First Things First: The key trait found in all happy marriages

Wedding rings on wood wedding tile rings tile marriage tile / Getty Images
Wedding rings on wood wedding tile rings tile marriage tile / Getty Images

We search for the secret of a happy marriage like Jack Sparrow searching for the fountain of youth. If he could find the ever-elusive fountain, eternal youth would be his. It can be easy to view a happy marriage through the same lens. It seems elusive and out of reach. But it's not!

In fact, there just may be a key, a secret recipe, a pot of gold at the end of the rainbow. After examining 174 studies (whew, that's a lot), researchers at the University of Rochester found a key trait of happy marriages.

That trait is, drumroll, please psychological flexibility! Wait, what?!?! (That's me echoing how my 5-year-old would react!)

What is psychological flexibility?

According to the Journal of Behavioral Science, psychological flexibility is "a set of skills that individuals engage when presented with difficult or challenging thoughts, feelings, emotions or experiences."

Not to get too brainy, but it's made up of six things (hang with me for a minute):

- Acceptance: Being open to all experiences, good or bad, no matter how challenging or difficult. (Maybe trying out that new hobby is a good thing!)

- Contact with the present moment: Being mindful of the present moments of day-to-day life. Being present with your spouse in everyday conversations and experiences. Not fixated on the past or focused on the future.

- Cognitive defusion: Being able to gently experience thoughts and emotions. This means thoughts and feelings don't overwhelm you. You don't immediately think the worst or overly stress out.

- Self as context: The ability to see the bigger picture even in the face of difficult thoughts and feelings. You're not the center of discussions or decisions. The focus is on the relationship as a whole.

- Contact with values: Being rooted and grounded in a deeper set of values.

- Committed action: Resiliency to continue moving forward.

So what does all that mean? To break it down, psychologically flexible people are open to new experiences. Negative thoughts or feelings don't hold them back. They maintain perspective. They keep moving toward their goals and don't give up. They understand their spouse does things differently, and they don't let it frustrate them.

What does psychological flexibility look like in marriage?

According to the study, marriages where spouses were psychologically flexible showed greater sexual satisfaction, more emotional support and less negative conflict. Focusing on the components of psychological flexibility improves marriage quality.

Psychological flexibility is within your reach, and you have the power to develop it. Here's how.

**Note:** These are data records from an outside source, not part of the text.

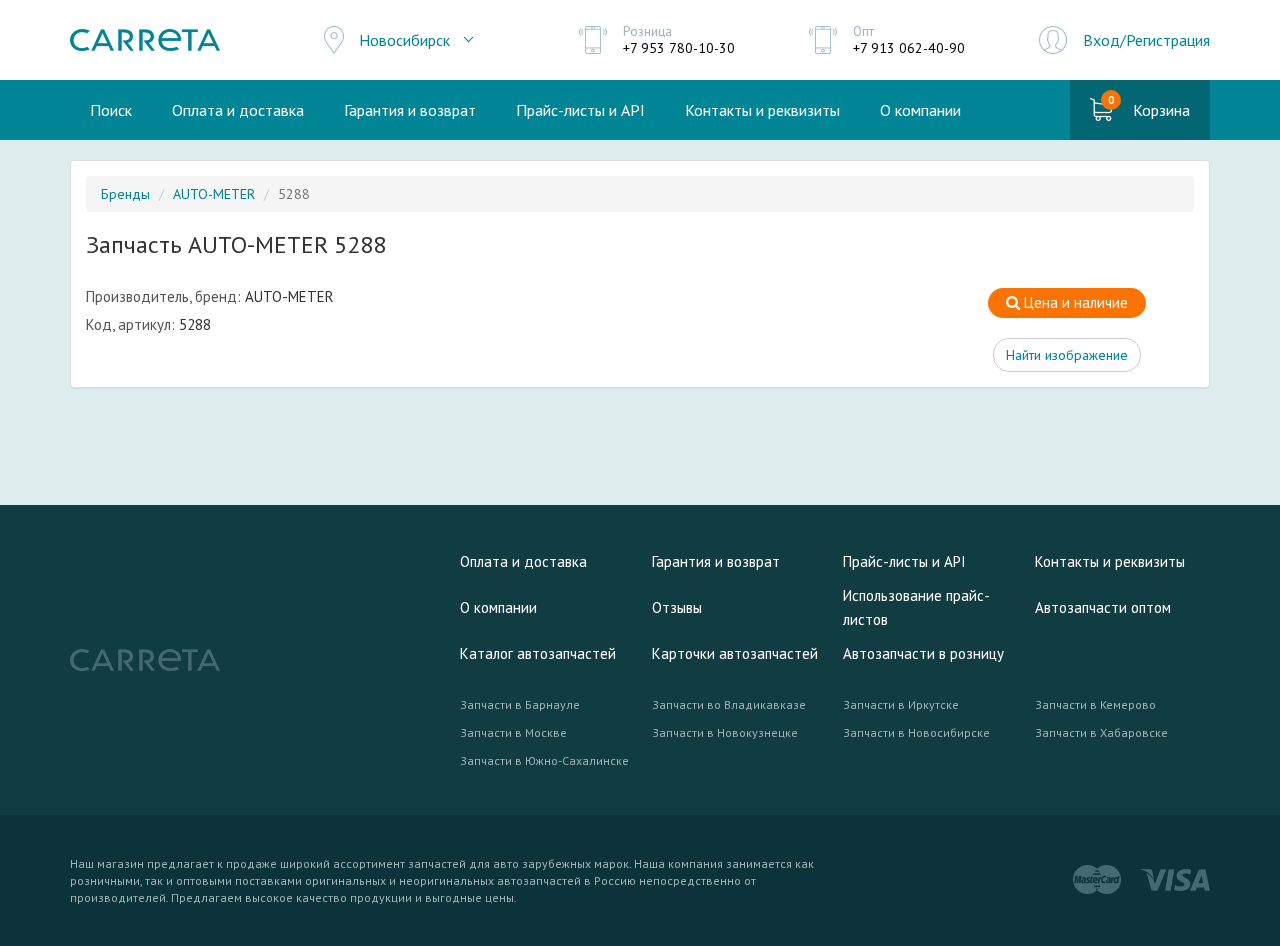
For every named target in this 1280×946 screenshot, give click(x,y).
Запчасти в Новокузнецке (725, 732)
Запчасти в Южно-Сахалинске (544, 760)
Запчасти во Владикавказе (729, 704)
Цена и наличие (1074, 302)
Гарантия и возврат (410, 110)
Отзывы (677, 607)
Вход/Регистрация (1146, 40)
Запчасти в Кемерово (1095, 704)
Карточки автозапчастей (735, 653)
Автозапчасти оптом (1103, 607)
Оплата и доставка (238, 110)
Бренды (125, 194)
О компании (920, 110)
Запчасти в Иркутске (901, 704)
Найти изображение (1067, 355)
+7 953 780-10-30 (679, 48)
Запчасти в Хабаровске (1101, 732)
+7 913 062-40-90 (909, 48)
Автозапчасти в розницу (923, 653)
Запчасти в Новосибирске (916, 732)
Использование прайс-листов (916, 607)
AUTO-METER (214, 194)
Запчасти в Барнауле (520, 704)
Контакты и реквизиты (762, 110)
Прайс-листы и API (580, 110)
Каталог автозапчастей (538, 653)
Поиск (111, 110)
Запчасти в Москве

Think of it like yoga, except in a mental and emotional kind of way. Practicing yoga helps your body become more flexible, but it takes time. If you plan to start yoga, you'll look for resources like online videos, a class or a more experienced yoga practitioner - a yogi (that's a fun word). You'll seek someone who has experience and knowledge. You can cultivate psychological flexibility the same way. Find resources and books to help you further develop the skills. Do your due diligence, and find a reputable source to help guide you to where you want to be.

Your marriage is the most important relationship. Giving it your time, energy and attention can help you create the happiness you're looking for.

And if you have kids, you'll be glad to know that many of these psychological flexibility skills are learned early (at least that's what the researchers say). Practicing these skills in your marriage can help your kiddos reap the benefits, too.

So now you know, the key trait found in happy marriages is psychological flexibility. You also know what components make up psychological flexibility. Where will you start today to show flexibility in your marriage? You don't have to tackle it all once. Baby steps are all it takes to move forward.